Appointed by the Delhi government, the district nazir is in-charge of case properties under all of the city’s police stations.
Three hours later, Harindra is still at his desk, updating his register. “The walls and ceilings are collapsing under seepage. I have to work hard to keep the records and case property safe from rodents, insects and other damage,” he says. “In case of a property missing, I can be booked or have a departmental inquiry lodged against me,” he adds.
Every two days, Harindra visits the Saket Court Complex warehouse to count the vehicles there and update the records.
As Harindra works on the register, he fields calls almost constantly, some from his junior assistant who has gone to the Saket Court to produce case evidence on his behalf. In between, at around 2 pm, he takes a brief break for lunch at the police mess. The menu hardly changes, and Harindra has his usual thali with chapatis, sabzi, dal and curd. He won’t get any more breaks during the day.

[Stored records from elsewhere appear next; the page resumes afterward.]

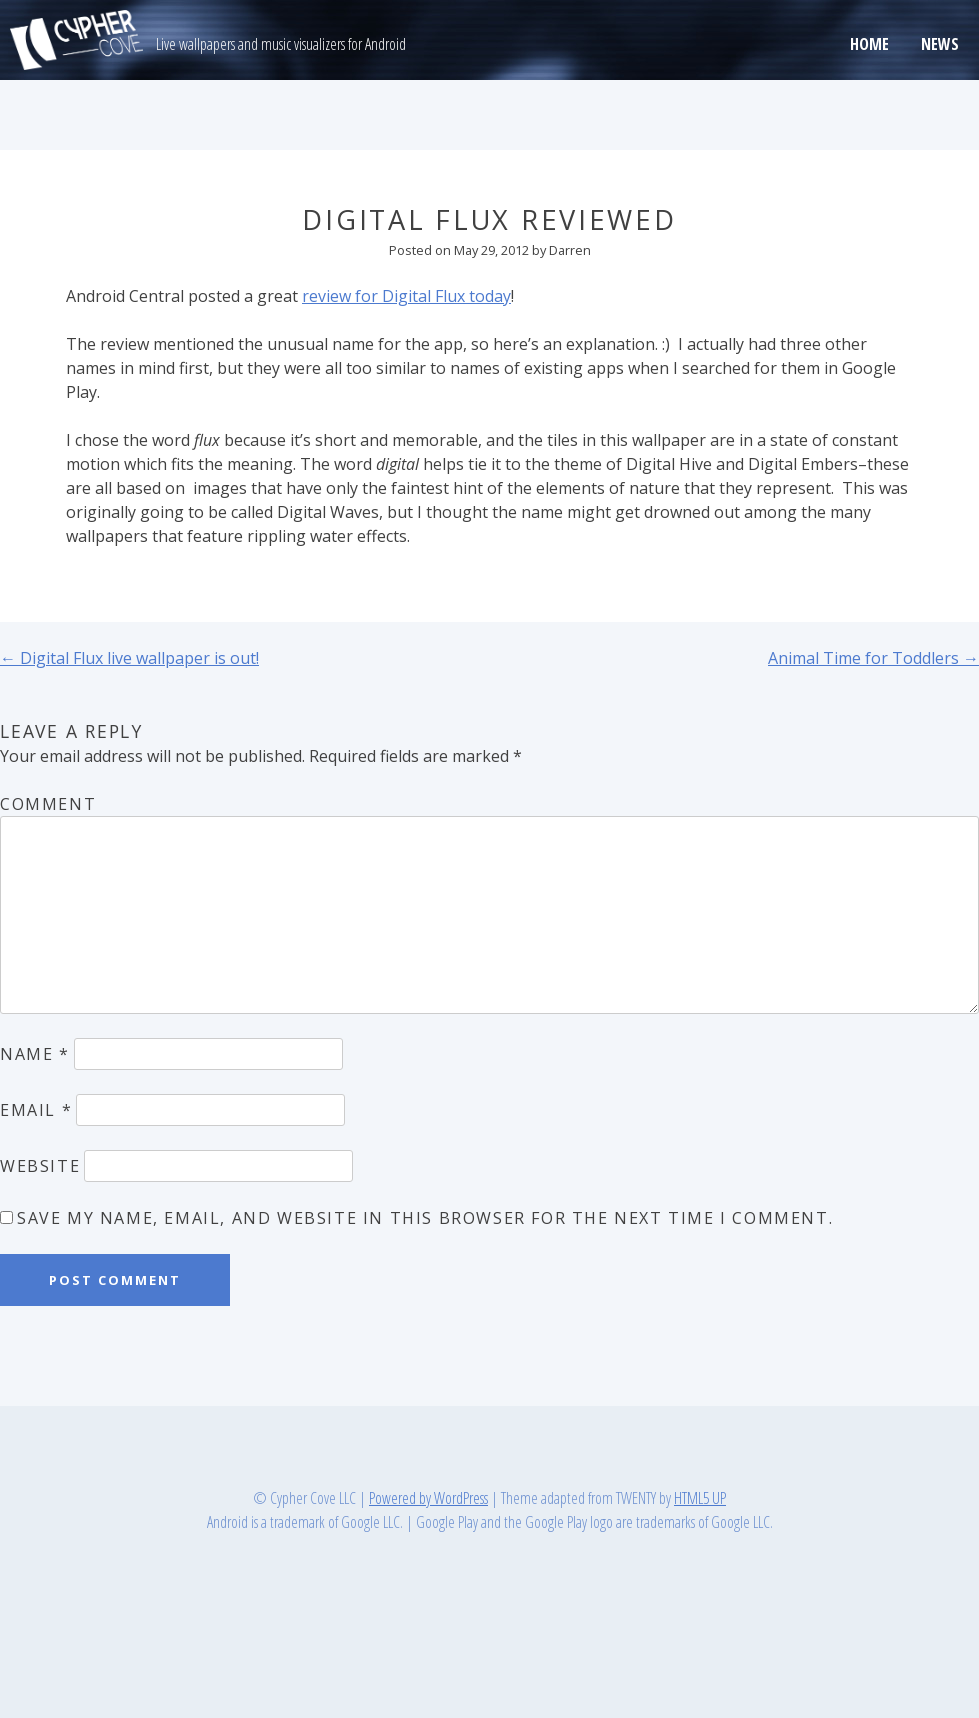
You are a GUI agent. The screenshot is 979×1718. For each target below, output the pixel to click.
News (940, 44)
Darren (570, 250)
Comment (48, 804)
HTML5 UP (700, 1498)
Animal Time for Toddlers (873, 658)
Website (40, 1166)
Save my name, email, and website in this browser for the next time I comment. (425, 1218)
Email (36, 1110)
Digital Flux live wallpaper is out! (129, 658)
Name (35, 1054)
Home (869, 44)
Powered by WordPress (428, 1498)
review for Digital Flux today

At around 3 pm, two people approach him to get their case property released. He tells them calmly to come with photocopies of their court order documents along with an affidavit signed by two witnesses testifying to receipt of the case property. He says they can pick a time to collect their belongings once they have the documents ready.
Even when his office hours are over, Harindra says, he has to be on call. “A case can come up any time, be it the middle of the night. The investigation officer has to make an entry in my register.”
A Class 10 pass, Harindra, who is from Ballia in Uttar Pradesh, joined the Delhi Police in 1995 and was posted in several units before coming to the South District. His family continues to stay in UP, which is why the barracks suit him best, the head constable says. “Besides, I am required here 24X7.”
Harindra goes home twice a year, but these days, it’s never for long. “The workload is heavy and if I take long leave, it starts piling up. I feel it’s tougher for my wife and two children, who have to make do without me,” he says, bending down on his register.